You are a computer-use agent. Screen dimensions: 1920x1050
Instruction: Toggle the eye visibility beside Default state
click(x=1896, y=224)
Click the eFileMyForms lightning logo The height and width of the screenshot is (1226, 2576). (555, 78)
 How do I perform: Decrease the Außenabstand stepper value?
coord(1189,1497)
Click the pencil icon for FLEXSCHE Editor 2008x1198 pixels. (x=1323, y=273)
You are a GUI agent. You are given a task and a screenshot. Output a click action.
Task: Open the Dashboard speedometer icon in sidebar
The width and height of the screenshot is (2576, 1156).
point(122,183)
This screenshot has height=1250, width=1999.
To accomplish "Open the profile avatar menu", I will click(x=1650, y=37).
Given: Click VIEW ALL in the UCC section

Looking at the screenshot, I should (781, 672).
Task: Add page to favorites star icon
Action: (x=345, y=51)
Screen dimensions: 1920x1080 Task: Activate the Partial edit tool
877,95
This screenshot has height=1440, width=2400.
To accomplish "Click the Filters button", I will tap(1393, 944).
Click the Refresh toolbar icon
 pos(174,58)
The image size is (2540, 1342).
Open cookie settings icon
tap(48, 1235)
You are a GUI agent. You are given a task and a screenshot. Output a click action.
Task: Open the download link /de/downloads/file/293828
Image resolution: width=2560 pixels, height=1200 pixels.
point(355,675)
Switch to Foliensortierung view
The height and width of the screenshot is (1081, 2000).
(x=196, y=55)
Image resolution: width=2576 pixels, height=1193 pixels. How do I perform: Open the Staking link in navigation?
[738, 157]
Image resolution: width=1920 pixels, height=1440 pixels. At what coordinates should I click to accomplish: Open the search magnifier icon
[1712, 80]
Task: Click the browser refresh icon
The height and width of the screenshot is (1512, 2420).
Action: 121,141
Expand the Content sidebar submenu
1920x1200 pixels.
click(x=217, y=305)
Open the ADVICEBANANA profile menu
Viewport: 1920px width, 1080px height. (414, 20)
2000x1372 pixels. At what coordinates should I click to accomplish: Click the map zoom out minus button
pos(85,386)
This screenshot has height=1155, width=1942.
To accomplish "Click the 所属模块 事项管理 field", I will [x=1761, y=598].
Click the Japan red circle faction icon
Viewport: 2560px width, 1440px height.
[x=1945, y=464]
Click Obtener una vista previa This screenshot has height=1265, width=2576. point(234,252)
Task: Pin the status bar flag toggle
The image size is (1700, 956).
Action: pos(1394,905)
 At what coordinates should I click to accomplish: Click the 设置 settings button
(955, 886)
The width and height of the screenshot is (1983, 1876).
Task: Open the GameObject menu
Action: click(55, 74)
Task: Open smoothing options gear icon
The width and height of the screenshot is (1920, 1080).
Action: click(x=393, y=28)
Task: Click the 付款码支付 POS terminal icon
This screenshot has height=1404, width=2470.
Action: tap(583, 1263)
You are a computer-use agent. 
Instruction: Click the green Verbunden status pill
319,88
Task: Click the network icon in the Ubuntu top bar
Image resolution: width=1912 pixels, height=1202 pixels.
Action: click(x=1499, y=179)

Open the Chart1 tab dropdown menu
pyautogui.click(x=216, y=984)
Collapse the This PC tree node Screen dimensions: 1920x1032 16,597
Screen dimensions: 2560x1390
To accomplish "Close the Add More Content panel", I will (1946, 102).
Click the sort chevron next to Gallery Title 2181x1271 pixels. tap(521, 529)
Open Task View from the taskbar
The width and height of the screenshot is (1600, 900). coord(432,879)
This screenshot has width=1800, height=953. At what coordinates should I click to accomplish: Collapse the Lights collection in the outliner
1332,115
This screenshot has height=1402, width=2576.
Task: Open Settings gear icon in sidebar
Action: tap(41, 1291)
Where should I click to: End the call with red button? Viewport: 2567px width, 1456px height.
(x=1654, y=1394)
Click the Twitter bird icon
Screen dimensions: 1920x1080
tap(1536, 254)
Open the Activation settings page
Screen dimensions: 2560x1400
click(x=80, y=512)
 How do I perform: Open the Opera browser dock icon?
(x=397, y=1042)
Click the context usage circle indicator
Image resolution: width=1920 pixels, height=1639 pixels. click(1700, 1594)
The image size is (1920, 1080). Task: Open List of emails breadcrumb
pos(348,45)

• • • •

● **Task brief**
Print the material verbatim, all of it.

● **Task response**
You are a computer-use agent. Screen dimensions: 1920x1050
Instruction: Toggle the eye visibility beside Default state
click(x=1896, y=224)
Click the eFileMyForms lightning logo The height and width of the screenshot is (1226, 2576). (555, 78)
 How do I perform: Decrease the Außenabstand stepper value?
coord(1189,1497)
Click the pencil icon for FLEXSCHE Editor 2008x1198 pixels. (x=1323, y=273)
You are a GUI agent. You are given a task and a screenshot. Output a click action.
Task: Open the Dashboard speedometer icon in sidebar
The width and height of the screenshot is (2576, 1156).
point(122,183)
This screenshot has height=1250, width=1999.
To accomplish "Open the profile avatar menu", I will click(x=1650, y=37).
Given: Click VIEW ALL in the UCC section

Looking at the screenshot, I should (781, 672).
Task: Add page to favorites star icon
Action: (x=345, y=51)
Screen dimensions: 1920x1080 Task: Activate the Partial edit tool
877,95
This screenshot has height=1440, width=2400.
To accomplish "Click the Filters button", I will tap(1393, 944).
Click the Refresh toolbar icon
 pos(174,58)
The image size is (2540, 1342).
Open cookie settings icon
tap(48, 1235)
You are a GUI agent. You are given a task and a screenshot. Output a click action.
Task: Open the download link /de/downloads/file/293828
Image resolution: width=2560 pixels, height=1200 pixels.
point(355,675)
Switch to Foliensortierung view
The height and width of the screenshot is (1081, 2000).
(x=196, y=55)
Image resolution: width=2576 pixels, height=1193 pixels. How do I perform: Open the Staking link in navigation?
[738, 157]
Image resolution: width=1920 pixels, height=1440 pixels. At what coordinates should I click to accomplish: Open the search magnifier icon
[1712, 80]
Task: Click the browser refresh icon
The height and width of the screenshot is (1512, 2420).
Action: 121,141
Expand the Content sidebar submenu
1920x1200 pixels.
click(x=217, y=305)
Open the ADVICEBANANA profile menu
Viewport: 1920px width, 1080px height. (414, 20)
2000x1372 pixels. At what coordinates should I click to accomplish: Click the map zoom out minus button
pos(85,386)
This screenshot has height=1155, width=1942.
To accomplish "Click the 所属模块 事项管理 field", I will [x=1761, y=598].
Click the Japan red circle faction icon
Viewport: 2560px width, 1440px height.
[x=1945, y=464]
Click Obtener una vista previa This screenshot has height=1265, width=2576. point(234,252)
Task: Pin the status bar flag toggle
The image size is (1700, 956).
Action: pos(1394,905)
 At what coordinates should I click to accomplish: Click the 设置 settings button
(955, 886)
The width and height of the screenshot is (1983, 1876).
Task: Open the GameObject menu
Action: click(55, 74)
Task: Open smoothing options gear icon
The width and height of the screenshot is (1920, 1080).
Action: click(x=393, y=28)
Task: Click the 付款码支付 POS terminal icon
This screenshot has height=1404, width=2470.
Action: tap(583, 1263)
You are a computer-use agent. 
Instruction: Click the green Verbunden status pill
319,88
Task: Click the network icon in the Ubuntu top bar
Image resolution: width=1912 pixels, height=1202 pixels.
Action: click(x=1499, y=179)

Open the Chart1 tab dropdown menu
pyautogui.click(x=216, y=984)
Collapse the This PC tree node Screen dimensions: 1920x1032 16,597
Screen dimensions: 2560x1390
To accomplish "Close the Add More Content panel", I will (1946, 102).
Click the sort chevron next to Gallery Title 2181x1271 pixels. tap(521, 529)
Open Task View from the taskbar
The width and height of the screenshot is (1600, 900). coord(432,879)
This screenshot has width=1800, height=953. At what coordinates should I click to accomplish: Collapse the Lights collection in the outliner
1332,115
This screenshot has height=1402, width=2576.
Task: Open Settings gear icon in sidebar
Action: tap(41, 1291)
Where should I click to: End the call with red button? Viewport: 2567px width, 1456px height.
(x=1654, y=1394)
Click the Twitter bird icon
Screen dimensions: 1920x1080
tap(1536, 254)
Open the Activation settings page
Screen dimensions: 2560x1400
click(x=80, y=512)
 How do I perform: Open the Opera browser dock icon?
(x=397, y=1042)
Click the context usage circle indicator
Image resolution: width=1920 pixels, height=1639 pixels. click(1700, 1594)
The image size is (1920, 1080). Task: Open List of emails breadcrumb
pos(348,45)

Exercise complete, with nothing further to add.